- **What the task asks**:
Report all lines below with the word "will".

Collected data
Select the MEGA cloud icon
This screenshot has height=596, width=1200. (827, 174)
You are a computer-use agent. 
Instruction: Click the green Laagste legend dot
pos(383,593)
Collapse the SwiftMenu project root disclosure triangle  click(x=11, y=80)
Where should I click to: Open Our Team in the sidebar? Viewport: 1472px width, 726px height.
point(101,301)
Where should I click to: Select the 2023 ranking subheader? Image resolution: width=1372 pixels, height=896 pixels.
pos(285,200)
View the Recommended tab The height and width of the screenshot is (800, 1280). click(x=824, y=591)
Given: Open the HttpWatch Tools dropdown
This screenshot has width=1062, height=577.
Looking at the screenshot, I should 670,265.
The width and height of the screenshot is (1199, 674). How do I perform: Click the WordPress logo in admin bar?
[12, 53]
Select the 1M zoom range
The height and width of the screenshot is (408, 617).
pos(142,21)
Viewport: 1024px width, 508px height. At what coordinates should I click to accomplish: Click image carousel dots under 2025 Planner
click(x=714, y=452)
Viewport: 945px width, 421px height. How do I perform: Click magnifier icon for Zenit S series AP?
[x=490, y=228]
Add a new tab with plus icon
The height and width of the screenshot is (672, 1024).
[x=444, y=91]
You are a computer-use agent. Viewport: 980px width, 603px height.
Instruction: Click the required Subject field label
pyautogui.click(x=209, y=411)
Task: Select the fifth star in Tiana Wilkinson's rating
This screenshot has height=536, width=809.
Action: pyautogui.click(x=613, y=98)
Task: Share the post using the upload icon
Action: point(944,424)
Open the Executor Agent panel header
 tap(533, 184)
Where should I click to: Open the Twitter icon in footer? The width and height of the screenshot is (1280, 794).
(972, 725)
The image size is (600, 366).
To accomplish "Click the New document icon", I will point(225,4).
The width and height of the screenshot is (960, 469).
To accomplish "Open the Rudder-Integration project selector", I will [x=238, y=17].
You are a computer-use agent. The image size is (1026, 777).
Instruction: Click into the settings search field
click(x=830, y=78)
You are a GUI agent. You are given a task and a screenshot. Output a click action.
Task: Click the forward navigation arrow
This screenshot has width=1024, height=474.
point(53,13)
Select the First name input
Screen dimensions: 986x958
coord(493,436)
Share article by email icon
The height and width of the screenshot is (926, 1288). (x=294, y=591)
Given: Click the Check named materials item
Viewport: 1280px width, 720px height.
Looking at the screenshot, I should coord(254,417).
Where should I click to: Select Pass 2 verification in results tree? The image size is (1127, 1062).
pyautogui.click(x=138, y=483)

- **Solution**:
To accomplish "Click the New document icon", I will point(225,4).
To accomplish "Open the Rudder-Integration project selector", I will [x=238, y=17].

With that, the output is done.